My mirror lies to me…
Thursday, January 03, 2013
When I look in the mirror I think to myself I don’t look that overweight, in fact, despite what the scale depicts I think I look pretty good! This will go on for quite some time and then someone will tag me in a picture on facebook and the reality hits me. I am overweight, and my outside image is not as pleasing as my mirror has perceived.
My husband and I had a discussion about this and it reminded him of the movie Clueless. At one point the main character said something along the lines of how she doesn’t trust mirrors so she takes Polaroid’s. I think this girl may have a point. I also wonder how my husband has any recollection of this movie, lol.
While a mirror can be a valuable asset I think I will use it more to observe the changes in my body as I lose weight… and to make sure my hair isn’t all crazy!
Today is day three of my weight loss journey, and so far I am proud mainly because my motivation has not dwindled as it has so quickly in the past. On the first day I completed level 1 of the 30 day shred. I had intended on doing the 30 day shred every day, however, my muscles are still severely sore. Yesterday I did 30 minutes in the morning on a stationary bike and 30 minutes after dinner.

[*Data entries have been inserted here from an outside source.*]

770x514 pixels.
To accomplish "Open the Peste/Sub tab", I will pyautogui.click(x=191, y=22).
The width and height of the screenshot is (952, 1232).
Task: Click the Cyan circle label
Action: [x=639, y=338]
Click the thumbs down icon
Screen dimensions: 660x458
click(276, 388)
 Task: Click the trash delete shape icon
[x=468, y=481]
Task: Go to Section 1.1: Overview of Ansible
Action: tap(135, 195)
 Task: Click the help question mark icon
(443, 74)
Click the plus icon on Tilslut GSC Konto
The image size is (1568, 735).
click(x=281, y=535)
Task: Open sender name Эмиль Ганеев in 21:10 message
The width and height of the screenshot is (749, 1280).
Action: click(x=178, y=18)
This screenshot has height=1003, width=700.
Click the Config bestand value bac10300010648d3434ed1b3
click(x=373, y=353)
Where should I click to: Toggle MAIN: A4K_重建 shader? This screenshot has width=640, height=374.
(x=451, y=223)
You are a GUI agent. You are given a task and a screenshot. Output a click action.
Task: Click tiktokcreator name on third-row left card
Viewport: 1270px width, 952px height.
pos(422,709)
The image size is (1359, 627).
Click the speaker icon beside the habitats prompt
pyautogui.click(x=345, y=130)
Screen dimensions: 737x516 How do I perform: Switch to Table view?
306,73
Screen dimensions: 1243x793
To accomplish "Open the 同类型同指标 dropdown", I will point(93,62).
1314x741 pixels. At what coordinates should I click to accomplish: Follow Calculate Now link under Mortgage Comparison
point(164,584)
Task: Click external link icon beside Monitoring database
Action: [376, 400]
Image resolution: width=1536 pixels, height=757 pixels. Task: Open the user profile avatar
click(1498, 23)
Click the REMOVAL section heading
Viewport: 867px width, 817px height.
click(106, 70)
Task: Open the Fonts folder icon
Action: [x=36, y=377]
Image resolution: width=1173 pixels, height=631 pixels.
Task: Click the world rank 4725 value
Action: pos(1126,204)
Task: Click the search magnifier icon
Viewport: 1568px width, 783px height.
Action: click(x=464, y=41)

Today I woke up barely being able to walk. I’m wondering if I should take a day off from leg exercises and maybe today concentrate on doing some upper body strength. I’m likely to not get any cardio in today, but I am afraid if I keep going on my legs my muscles won’t heal as quickly. Any thoughts or suggestions? I stretched several times throughout the day yesterday and intend on doing the same today.